Just saying the name “Fort Payne” has the same connotation to me as the word “cousin” or “aunt” or “1st grade teacher”- people who knew me as a kid that cried when E.T. had to leave Elliot to go back to his home planet. People who I could never try to act too cool around- they simply know me too well. That’s what my hometown is to me.

And that’s not a bad thing, at all. There definitely is a unique comfort in a home town. Hence the word “home”.

Back in February, my wife and I had a free weekend so we decided to spend it at a free bed-and-breakfast in Fort Payne (my parents’ house). We noticed how quiet and peaceful the city is. The opposite of the life we often know in Nashville. My wife wanted to take a driving tour of the place, so since I had already shown her the tourist spots (the canyon and the waterfall) I decided to drive her around the neighborhoods I spent time in.

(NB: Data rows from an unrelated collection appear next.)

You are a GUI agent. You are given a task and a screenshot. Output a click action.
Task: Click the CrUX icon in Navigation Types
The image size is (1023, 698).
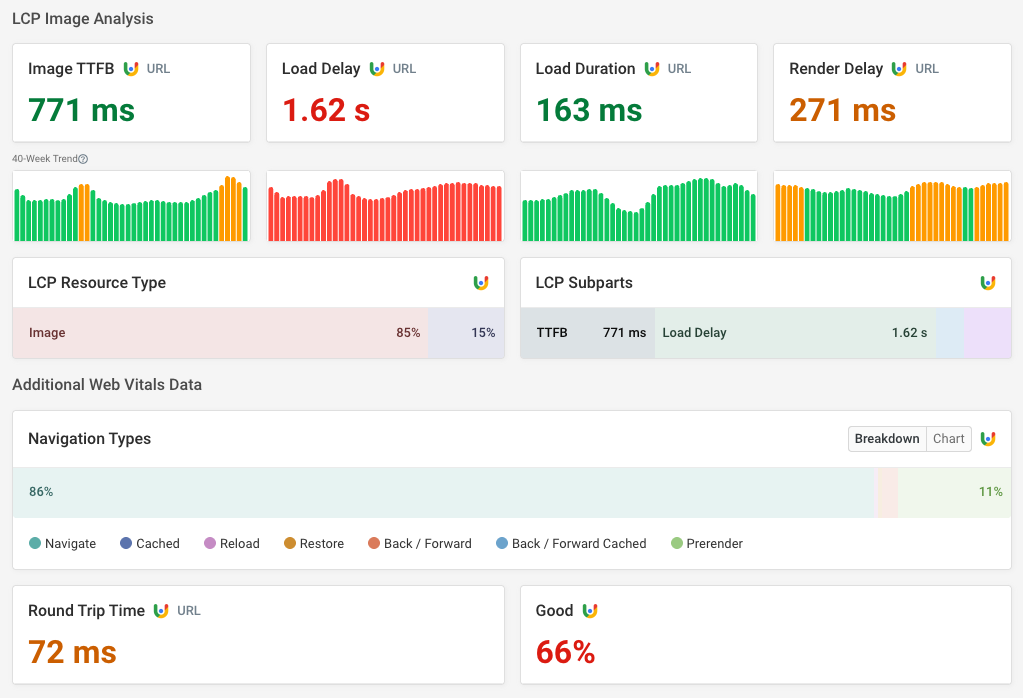pos(988,439)
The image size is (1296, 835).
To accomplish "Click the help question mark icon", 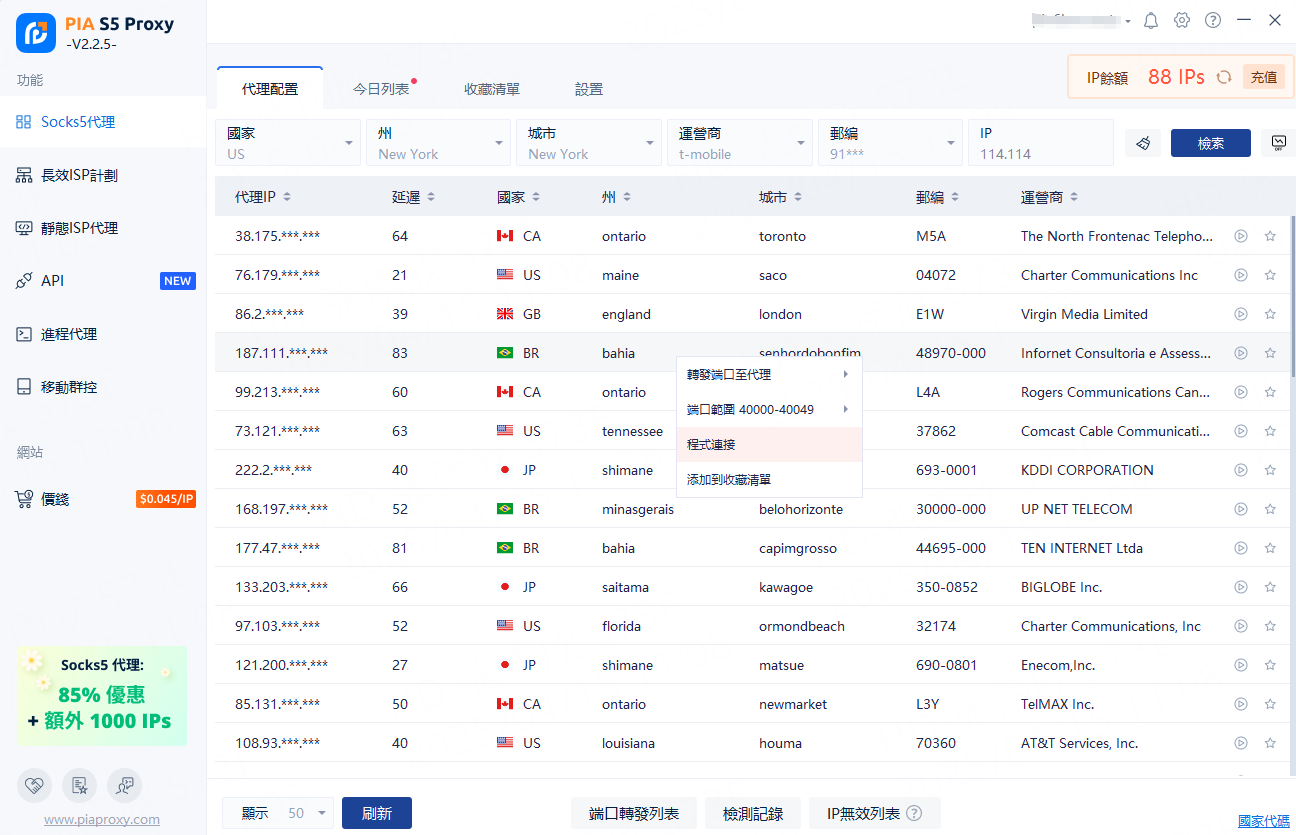I will (1213, 20).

As I drove up the big hill where we as Cub Scouts had a box car race, I saw my friend Alex Igou’s dad working in the yard. My wife was amazed that he knew who I was right away and that we talked a good 10 minutes before we went on our way to get some coffee at the local coffee shop. Which is owned and ran by my other friend Alex Pate’s mom. While there, the other customers who came in also greeted me by name. That caused my wife to say, “Do you know EVERYBODY in this town?!”

Pretty much. Nearly all 13,000 of them. Or I would least be recognized as “Jack Shell’s boy”. I learned that the same reasons an 18-year old kid was ready to leave his small hometown on Graduation Day became the same reasons I found the town endearing today, ten years later.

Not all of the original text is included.